- [EXCERPTED DATA]
━━━

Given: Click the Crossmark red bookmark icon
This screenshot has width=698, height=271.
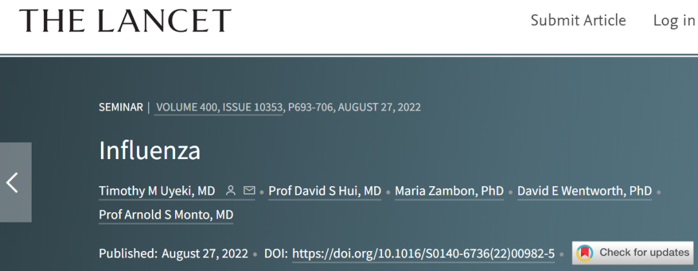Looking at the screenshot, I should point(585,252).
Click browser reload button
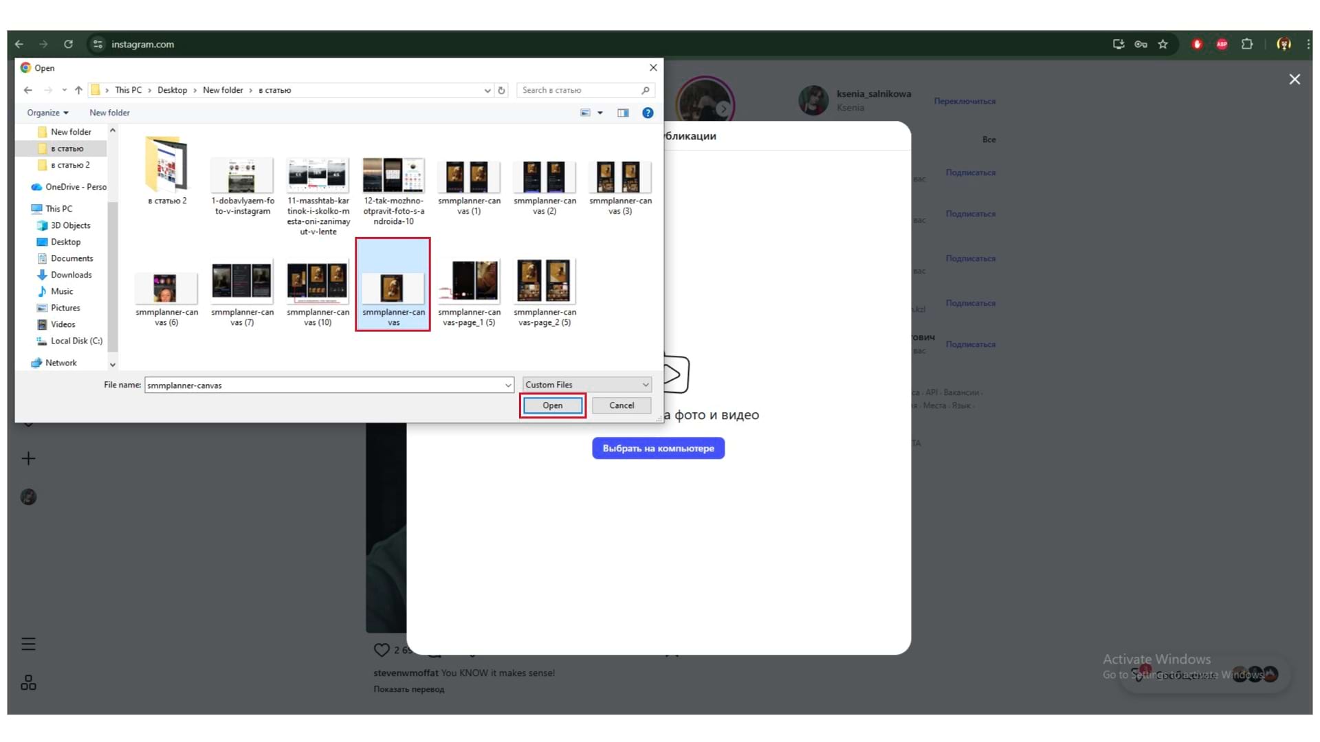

━━━

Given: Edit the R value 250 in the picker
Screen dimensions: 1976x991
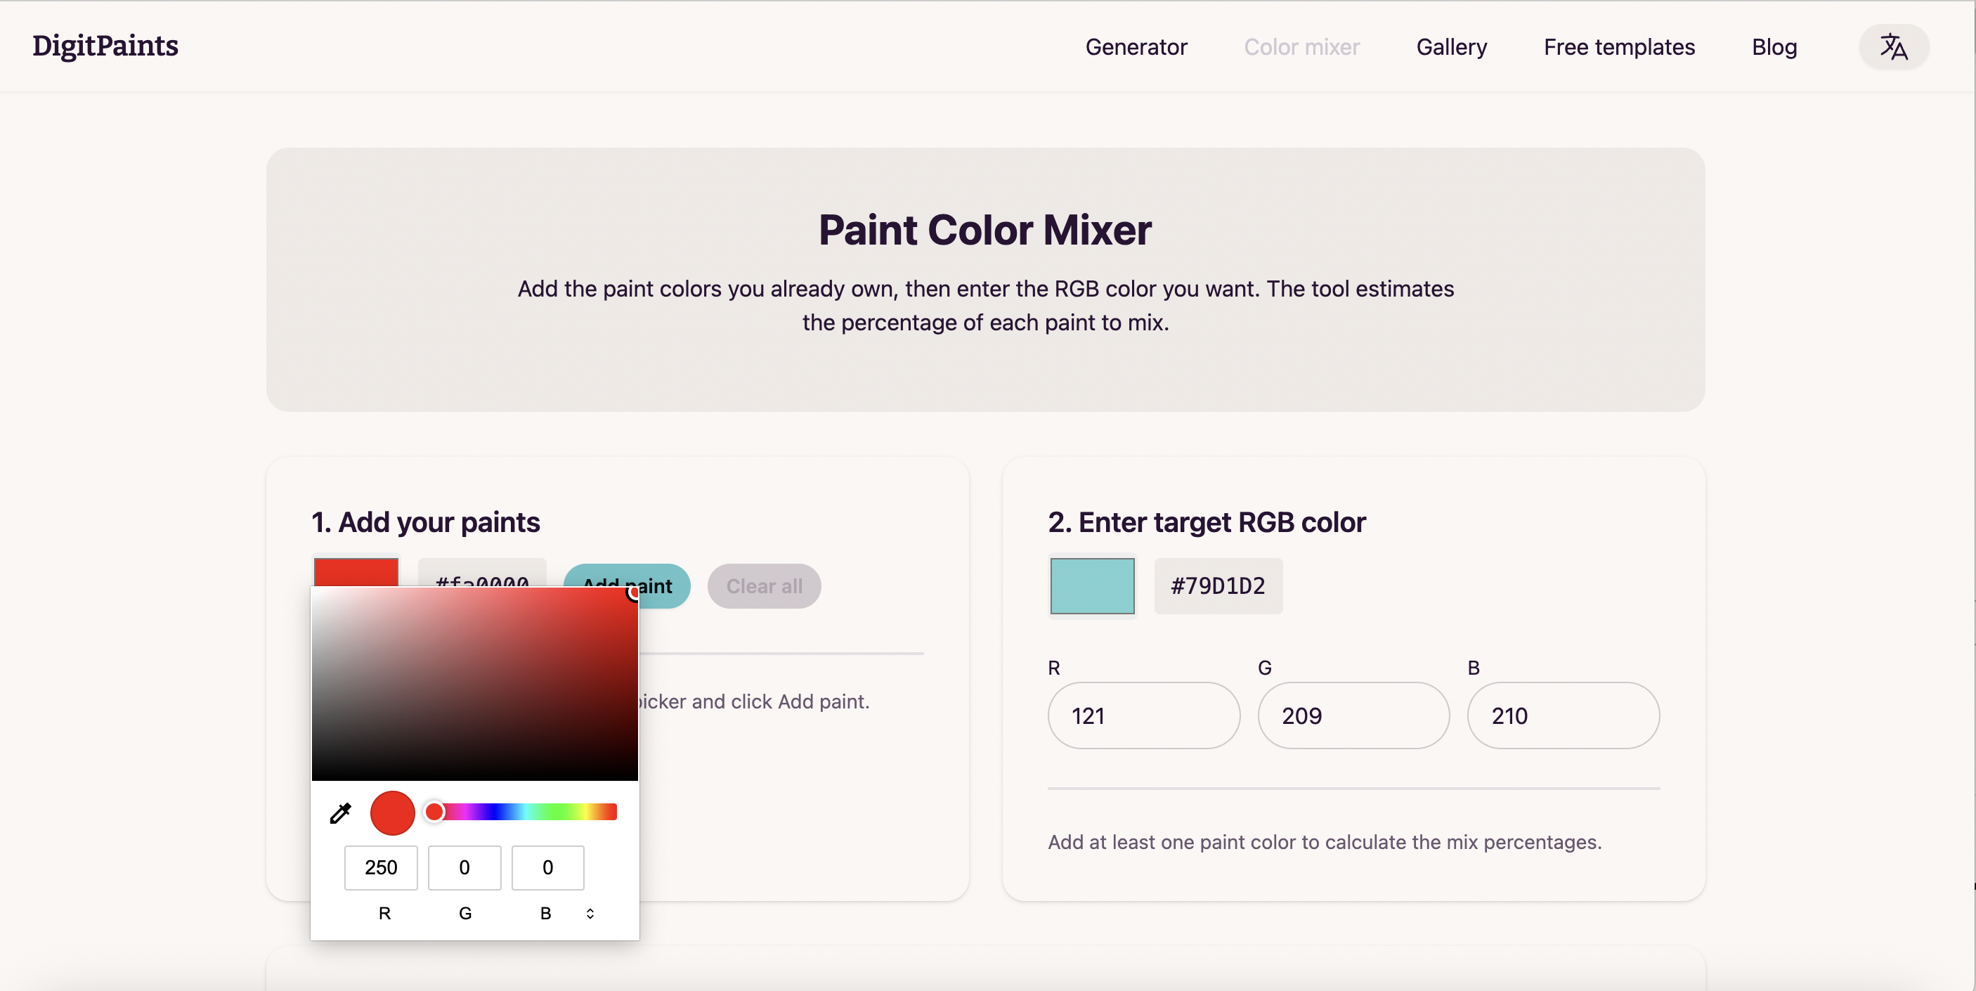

━━━

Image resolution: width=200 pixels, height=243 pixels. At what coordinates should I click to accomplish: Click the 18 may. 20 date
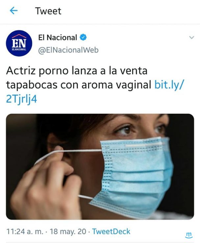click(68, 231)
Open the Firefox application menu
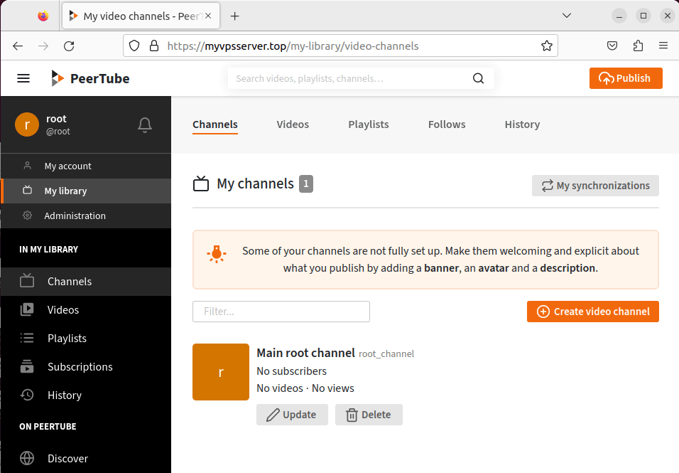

━━━

Return the material verbatim, starting at the line containing "Given: Click the Crossmark red bookmark icon" and ending with the line containing "Click browser reload button", both included. Omit the pictures.

- [RESULT OF THIS TASK]
Given: Click the Crossmark red bookmark icon
This screenshot has width=698, height=271.
Looking at the screenshot, I should point(585,252).
Click browser reload button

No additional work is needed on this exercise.